(Extracted data entries)
Content starts

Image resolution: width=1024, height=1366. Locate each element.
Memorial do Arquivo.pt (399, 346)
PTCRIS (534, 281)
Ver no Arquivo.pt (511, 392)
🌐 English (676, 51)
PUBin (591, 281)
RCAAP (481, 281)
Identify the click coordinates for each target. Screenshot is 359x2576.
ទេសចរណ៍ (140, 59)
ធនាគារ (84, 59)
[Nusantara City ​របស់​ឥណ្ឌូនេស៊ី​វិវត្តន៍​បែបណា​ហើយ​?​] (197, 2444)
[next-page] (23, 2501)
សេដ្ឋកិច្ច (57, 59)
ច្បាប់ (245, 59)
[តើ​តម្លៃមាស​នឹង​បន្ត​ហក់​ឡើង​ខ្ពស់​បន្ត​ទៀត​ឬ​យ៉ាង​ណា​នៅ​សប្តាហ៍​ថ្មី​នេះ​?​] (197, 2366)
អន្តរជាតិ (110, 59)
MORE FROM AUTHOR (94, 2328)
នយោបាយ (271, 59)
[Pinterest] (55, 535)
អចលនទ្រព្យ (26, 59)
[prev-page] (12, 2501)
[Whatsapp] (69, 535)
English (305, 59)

Content ends

■ **ACTIVITY**
Reproduce exactly the lines from the beginning of the entries above up to and including the line that contains "ធនាគារ (84, 59)".

■ **SOLUTION**
Image resolution: width=1024, height=1366. Locate each element.
Memorial do Arquivo.pt (399, 346)
PTCRIS (534, 281)
Ver no Arquivo.pt (511, 392)
🌐 English (676, 51)
PUBin (591, 281)
RCAAP (481, 281)
Identify the click coordinates for each target. Screenshot is 359x2576.
ទេសចរណ៍ (140, 59)
ធនាគារ (84, 59)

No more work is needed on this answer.